Ryan Lochte said his “No. 1” gold medal from his first individual Olympic title in 2008 has gone missing.
“I don’t know where it is,” Lochte told Graham Bensinger in an interview clip published Wednesday. “I have a couple guesses.”
Lochte believed a former agent or his mom had the medal, but said they told him they don’t have it.
The gold medal carries added emotional weight for Lochte. It came in the 200m backstroke at the 2008 Beijing Games, where Lochte broke his own world record.
Before that, Lochte earned relay golds, plus individual silver and bronze medals behind Michael Phelps in his previous individual Olympic events. About a half-hour after the 200m backstroke in Beijing, Lochte took another bronze in a race won by Phelps.

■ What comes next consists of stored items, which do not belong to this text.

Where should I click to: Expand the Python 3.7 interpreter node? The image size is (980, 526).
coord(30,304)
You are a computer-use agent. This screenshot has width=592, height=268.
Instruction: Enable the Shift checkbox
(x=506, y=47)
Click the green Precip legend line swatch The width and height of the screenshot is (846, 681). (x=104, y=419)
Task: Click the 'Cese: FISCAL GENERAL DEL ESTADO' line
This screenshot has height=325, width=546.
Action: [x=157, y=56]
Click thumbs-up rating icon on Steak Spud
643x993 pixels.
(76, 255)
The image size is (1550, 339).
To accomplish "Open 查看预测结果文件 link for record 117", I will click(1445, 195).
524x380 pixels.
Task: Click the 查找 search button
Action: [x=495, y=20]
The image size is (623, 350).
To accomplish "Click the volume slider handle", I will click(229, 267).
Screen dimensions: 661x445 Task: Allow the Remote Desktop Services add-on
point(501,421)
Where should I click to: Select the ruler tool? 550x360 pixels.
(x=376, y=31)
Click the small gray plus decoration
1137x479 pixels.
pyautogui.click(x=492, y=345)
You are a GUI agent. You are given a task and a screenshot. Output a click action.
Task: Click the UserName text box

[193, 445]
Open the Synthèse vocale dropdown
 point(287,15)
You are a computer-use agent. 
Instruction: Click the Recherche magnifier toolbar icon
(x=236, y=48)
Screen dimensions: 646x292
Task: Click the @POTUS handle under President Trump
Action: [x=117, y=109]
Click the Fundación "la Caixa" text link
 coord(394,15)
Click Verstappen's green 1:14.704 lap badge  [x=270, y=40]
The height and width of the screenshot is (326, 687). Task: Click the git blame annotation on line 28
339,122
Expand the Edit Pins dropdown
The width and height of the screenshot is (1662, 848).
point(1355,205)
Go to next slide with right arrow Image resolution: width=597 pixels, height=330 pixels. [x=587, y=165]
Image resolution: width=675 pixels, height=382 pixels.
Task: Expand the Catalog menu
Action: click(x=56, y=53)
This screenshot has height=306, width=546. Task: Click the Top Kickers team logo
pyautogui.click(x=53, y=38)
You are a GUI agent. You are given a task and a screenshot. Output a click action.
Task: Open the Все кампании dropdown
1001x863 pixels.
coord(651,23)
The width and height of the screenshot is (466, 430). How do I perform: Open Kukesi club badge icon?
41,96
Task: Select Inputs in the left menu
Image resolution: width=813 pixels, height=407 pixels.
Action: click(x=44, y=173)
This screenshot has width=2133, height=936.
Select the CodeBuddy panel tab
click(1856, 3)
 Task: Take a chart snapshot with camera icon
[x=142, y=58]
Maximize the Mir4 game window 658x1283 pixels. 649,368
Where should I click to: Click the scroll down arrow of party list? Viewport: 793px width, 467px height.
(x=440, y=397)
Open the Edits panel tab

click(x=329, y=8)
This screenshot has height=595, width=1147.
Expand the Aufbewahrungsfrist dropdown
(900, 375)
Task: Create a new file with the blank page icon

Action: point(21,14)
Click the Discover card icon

But the 200m back in Beijing was all about Lochte, defeating the defending Olympic champion Aaron Peirsol, who beat Lochte at the Olympic Trials and tied Lochte’s world record in Omaha.
In the Water Cube crowd, Lochte’s father and first swim coach, Steven, cried. He previously told his son that he was a good swimmer, but greatness came when you break a world record and win a gold medal in the Olympics.
“When he did the parade around the pool, he got up on the bleachers, and I leaned over the railing,” Steven said in “In Deep with Ryan Lochte,” an NBC Sports film on Peacock. “I whispered, ‘You’re great.'”
Lochte remembered it.
“I could just see the tears of joy coming from him and how proud he was of me,” he said.
Lochte, 36, is bidding to qualify for his fifth Olympics next year and to become the second-oldest U.S. Olympic swimmer in history after Dara Torres.
He is coming back from suspensions for his Rio gas-station incident and then for receiving an IV infusion of an illegal amount of a legal substance. Lochte was caught because he published a photo of the infusion on social media.
His best chance to qualify for the Olympics appears to be in the 200m individual medley, where Lochte is a four-time world champion and the world-record holder. He ranks fifth among Americans in the event since the start of 2019. The top two at trials in June qualify for Tokyo.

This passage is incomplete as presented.